§ Given problem: Copy out the lines of the records from the line containing "Identify the location of account." through the line containing "coordinates (210, 77).", including both of those lines, reproducing them word for word.
[start of Dataset excerpts]
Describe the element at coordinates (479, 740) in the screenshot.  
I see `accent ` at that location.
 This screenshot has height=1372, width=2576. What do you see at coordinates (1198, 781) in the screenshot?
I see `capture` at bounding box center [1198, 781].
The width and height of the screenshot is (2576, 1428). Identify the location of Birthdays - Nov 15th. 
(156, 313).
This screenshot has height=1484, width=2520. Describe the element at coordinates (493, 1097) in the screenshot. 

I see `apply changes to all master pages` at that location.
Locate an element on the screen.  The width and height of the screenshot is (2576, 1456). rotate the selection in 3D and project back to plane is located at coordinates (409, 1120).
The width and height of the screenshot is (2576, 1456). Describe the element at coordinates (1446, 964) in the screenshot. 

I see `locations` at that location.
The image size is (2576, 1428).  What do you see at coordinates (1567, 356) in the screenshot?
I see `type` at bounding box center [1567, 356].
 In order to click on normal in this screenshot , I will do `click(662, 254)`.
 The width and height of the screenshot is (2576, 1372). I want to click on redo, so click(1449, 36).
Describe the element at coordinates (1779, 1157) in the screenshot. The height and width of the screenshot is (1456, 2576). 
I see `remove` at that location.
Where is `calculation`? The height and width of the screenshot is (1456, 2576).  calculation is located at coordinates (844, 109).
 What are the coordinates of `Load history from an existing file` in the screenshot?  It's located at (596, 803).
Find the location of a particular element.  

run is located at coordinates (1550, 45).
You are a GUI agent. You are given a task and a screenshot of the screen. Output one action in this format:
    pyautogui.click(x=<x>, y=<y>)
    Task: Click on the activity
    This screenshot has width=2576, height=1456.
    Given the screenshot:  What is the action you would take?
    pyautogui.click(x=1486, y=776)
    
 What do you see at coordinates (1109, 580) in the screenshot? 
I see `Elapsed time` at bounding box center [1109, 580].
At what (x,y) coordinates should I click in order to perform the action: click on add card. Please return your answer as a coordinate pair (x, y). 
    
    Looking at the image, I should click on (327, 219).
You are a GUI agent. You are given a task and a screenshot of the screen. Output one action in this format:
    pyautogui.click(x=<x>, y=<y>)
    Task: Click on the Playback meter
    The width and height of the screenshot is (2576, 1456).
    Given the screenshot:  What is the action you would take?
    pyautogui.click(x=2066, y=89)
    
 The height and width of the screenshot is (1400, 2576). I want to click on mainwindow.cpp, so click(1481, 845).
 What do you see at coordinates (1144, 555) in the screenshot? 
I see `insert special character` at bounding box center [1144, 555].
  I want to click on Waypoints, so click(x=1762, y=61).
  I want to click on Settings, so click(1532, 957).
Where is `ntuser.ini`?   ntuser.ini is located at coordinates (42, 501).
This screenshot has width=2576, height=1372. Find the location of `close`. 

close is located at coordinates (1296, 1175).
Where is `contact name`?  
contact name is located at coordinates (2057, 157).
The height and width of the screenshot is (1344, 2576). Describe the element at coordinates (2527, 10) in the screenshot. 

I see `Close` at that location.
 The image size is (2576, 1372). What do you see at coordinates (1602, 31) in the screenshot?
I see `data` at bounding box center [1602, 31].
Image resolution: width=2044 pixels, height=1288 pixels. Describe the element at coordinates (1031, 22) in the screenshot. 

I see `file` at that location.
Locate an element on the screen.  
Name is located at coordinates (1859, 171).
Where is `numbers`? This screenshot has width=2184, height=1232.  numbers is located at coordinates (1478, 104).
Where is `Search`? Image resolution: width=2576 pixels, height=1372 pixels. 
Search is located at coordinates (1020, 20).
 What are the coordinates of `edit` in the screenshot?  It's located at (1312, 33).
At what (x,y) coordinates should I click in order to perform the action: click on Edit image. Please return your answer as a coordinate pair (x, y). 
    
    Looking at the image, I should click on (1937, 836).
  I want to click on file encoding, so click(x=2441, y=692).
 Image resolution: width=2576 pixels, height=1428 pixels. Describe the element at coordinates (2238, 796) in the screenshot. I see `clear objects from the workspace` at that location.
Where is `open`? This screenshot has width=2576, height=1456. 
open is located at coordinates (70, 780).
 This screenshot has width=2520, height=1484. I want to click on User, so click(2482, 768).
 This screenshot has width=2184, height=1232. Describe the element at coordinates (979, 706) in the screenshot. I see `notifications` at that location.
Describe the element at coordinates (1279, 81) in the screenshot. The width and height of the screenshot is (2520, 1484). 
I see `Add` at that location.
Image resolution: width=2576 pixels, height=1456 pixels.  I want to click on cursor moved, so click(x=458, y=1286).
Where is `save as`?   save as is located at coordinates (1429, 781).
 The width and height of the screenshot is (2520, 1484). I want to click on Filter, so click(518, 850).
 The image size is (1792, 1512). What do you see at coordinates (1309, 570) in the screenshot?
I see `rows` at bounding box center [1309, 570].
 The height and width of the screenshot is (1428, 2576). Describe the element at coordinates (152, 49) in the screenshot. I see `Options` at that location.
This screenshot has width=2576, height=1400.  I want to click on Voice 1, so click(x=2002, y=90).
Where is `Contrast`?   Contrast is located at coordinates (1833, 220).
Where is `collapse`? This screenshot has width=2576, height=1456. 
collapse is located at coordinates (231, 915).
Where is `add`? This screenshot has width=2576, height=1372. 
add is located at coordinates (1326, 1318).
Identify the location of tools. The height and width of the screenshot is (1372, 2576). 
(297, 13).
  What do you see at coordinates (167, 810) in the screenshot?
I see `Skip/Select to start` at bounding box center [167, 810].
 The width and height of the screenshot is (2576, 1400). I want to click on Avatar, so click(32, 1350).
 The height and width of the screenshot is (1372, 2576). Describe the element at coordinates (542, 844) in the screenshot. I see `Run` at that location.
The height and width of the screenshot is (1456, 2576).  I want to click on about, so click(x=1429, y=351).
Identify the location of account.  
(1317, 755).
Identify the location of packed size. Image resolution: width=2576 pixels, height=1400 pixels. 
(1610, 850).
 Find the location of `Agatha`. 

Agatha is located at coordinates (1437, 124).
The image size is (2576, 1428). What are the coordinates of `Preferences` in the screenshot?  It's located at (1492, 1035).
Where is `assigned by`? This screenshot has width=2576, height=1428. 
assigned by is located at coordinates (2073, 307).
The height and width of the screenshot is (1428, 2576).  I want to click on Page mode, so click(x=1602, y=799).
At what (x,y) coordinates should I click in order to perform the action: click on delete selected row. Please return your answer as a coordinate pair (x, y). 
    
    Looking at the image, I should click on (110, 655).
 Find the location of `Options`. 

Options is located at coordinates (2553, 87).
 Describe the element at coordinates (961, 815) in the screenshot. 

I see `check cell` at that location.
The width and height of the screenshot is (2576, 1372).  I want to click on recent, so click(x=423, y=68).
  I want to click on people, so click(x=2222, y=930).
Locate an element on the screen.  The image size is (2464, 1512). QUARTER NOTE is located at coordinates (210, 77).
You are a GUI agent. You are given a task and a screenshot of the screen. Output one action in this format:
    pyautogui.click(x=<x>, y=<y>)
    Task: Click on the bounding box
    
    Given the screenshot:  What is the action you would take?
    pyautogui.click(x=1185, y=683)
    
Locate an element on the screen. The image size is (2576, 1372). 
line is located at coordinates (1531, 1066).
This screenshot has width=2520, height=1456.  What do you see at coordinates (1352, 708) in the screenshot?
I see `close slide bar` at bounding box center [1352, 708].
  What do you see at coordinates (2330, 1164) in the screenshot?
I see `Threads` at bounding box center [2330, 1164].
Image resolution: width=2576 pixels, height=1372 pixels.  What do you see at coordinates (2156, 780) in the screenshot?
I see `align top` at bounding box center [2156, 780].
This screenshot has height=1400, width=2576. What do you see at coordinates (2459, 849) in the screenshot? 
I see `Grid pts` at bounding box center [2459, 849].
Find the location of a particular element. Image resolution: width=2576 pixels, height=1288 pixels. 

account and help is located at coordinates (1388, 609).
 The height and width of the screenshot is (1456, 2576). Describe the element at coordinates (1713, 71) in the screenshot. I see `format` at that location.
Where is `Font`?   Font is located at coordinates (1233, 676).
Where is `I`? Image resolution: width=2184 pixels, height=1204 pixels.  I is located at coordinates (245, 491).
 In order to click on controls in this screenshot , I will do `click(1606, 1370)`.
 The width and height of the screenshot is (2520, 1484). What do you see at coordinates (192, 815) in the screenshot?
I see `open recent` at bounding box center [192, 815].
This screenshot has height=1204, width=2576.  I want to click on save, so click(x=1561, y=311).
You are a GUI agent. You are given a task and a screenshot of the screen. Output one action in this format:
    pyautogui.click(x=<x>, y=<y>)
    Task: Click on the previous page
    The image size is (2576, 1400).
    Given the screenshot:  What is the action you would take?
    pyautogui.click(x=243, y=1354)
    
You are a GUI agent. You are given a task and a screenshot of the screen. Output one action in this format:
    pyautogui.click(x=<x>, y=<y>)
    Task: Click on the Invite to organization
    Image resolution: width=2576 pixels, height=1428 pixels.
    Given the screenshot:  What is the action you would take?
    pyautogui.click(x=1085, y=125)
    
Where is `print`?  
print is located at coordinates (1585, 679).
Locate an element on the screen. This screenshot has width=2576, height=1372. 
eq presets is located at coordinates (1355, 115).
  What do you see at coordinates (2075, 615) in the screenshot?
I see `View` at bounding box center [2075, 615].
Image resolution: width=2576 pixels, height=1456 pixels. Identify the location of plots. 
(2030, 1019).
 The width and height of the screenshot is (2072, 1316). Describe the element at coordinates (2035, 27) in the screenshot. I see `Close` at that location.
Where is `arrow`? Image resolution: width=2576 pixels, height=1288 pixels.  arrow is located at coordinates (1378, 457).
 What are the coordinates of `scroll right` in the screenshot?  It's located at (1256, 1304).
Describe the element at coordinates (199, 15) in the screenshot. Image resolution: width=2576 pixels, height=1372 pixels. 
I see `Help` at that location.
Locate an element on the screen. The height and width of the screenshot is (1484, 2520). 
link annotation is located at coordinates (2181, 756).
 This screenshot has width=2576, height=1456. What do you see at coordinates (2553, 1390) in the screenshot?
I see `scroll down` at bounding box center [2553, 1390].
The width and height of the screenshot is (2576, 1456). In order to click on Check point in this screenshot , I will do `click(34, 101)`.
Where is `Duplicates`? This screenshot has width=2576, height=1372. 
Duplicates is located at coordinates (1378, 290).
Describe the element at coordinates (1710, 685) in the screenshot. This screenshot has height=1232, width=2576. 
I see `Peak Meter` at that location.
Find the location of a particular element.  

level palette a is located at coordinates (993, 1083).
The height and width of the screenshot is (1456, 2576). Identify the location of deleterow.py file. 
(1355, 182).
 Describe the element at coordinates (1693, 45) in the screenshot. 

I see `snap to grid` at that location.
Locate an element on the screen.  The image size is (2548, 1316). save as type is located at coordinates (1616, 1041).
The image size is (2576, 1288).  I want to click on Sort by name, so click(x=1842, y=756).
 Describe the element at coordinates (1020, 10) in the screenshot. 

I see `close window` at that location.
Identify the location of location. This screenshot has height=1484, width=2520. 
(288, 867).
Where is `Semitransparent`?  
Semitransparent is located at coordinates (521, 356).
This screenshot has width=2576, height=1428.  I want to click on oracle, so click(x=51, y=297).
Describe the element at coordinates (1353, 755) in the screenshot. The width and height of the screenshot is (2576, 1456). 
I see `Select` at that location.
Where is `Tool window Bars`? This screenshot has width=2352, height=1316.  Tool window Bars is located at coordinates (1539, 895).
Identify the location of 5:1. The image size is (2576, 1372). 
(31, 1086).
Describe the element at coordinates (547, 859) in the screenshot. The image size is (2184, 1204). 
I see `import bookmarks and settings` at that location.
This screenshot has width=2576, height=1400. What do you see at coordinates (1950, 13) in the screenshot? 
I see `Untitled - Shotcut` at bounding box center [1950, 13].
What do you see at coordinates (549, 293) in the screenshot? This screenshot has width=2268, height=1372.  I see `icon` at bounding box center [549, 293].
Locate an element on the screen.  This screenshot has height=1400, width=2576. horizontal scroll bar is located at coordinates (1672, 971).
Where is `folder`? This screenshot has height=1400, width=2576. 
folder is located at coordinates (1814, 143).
[end of Dataset excerpts]
§ Reply:
Identify the location of account.  
(1317, 755).
Identify the location of packed size. Image resolution: width=2576 pixels, height=1400 pixels. 
(1610, 850).
 Find the location of `Agatha`. 

Agatha is located at coordinates (1437, 124).
The image size is (2576, 1428). What are the coordinates of `Preferences` in the screenshot?  It's located at (1492, 1035).
Where is `assigned by`? This screenshot has width=2576, height=1428. 
assigned by is located at coordinates (2073, 307).
The height and width of the screenshot is (1428, 2576).  I want to click on Page mode, so click(x=1602, y=799).
At what (x,y) coordinates should I click in order to perform the action: click on delete selected row. Please return your answer as a coordinate pair (x, y). 
    
    Looking at the image, I should click on (110, 655).
 Find the location of `Options`. 

Options is located at coordinates (2553, 87).
 Describe the element at coordinates (961, 815) in the screenshot. 

I see `check cell` at that location.
The width and height of the screenshot is (2576, 1372).  I want to click on recent, so click(x=423, y=68).
  I want to click on people, so click(x=2222, y=930).
Locate an element on the screen.  The image size is (2464, 1512). QUARTER NOTE is located at coordinates (210, 77).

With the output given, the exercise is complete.